The gift includes $150 million for an endowment in support of full-tuition scholarships for medical students who qualify for financial aid — currently about half the students enrolled in the school — with the aim of ultimately eliminating medical student debt. About 20 percent of Columbia medical students — those with the greatest need — will receive full-tuition scholarships, while the remaining 30 percent will receive partial scholarships so they do not have to take out loans. Currently, Columbia medical students who qualify for financial aid typically are required to borrow at least $30,000 a year to help pay for their tuition.
The remaining $100 million will fund precision medicine programs and basic science research at the school and endow a professorship in the Department of Medicine in honor of Thomas P. Jacobs, the Vagelos family's longtime doctor and friend. In recognition of the gift, the medical school will be renamed the Columbia University Roy and Diana Vagelos College of Physicians and Surgeons.
The gift brings to more than $310 million the Vageloses' support for Columbia's medical school, including a $50 million gift in 2010 to fund the design and construction of a medical and graduate education center. After completing his medical degree in 1954, P. Roy Vagelos conducted research at the National Institutes of Health, served as chair of the Department of Biological Chemistry at Washington University in St. Louis, and led Merck & Co. as chair and CEO. Currently chair of Regeneron Pharmaceuticals, he chairs the Columbia University Irving Medical Center's board of advisors and co-chairs the university's current capital campaign.

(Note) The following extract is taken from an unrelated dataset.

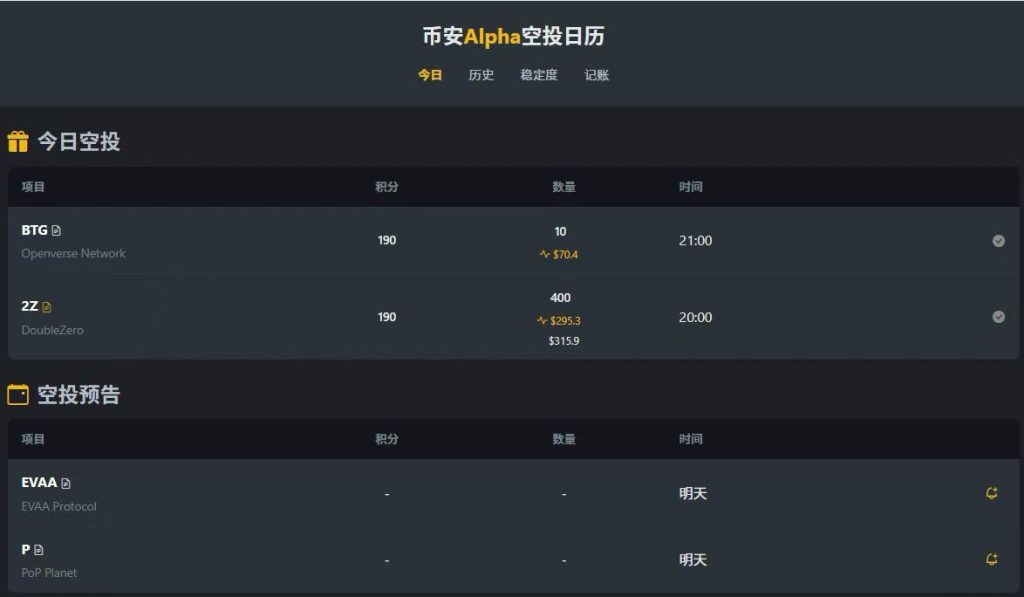Switch to the 今日 tab
The height and width of the screenshot is (597, 1024).
430,75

"Roy and Diana Vagelos truly understand that having a scholarship fund of this magnitude puts medical school within reach of the most talented students, regardless of their ability to pay," said Lee Goldman, dean of the Faculties of Health Sciences and Medicine and chief executive of Columbia University Medical Center. "Within the next five years, the income generated from this endowment will allow us to replace loans with scholarships for students with financial need, thereby allowing them to choose a medical specialty based on their true passion and highest calling, rather than on income potential."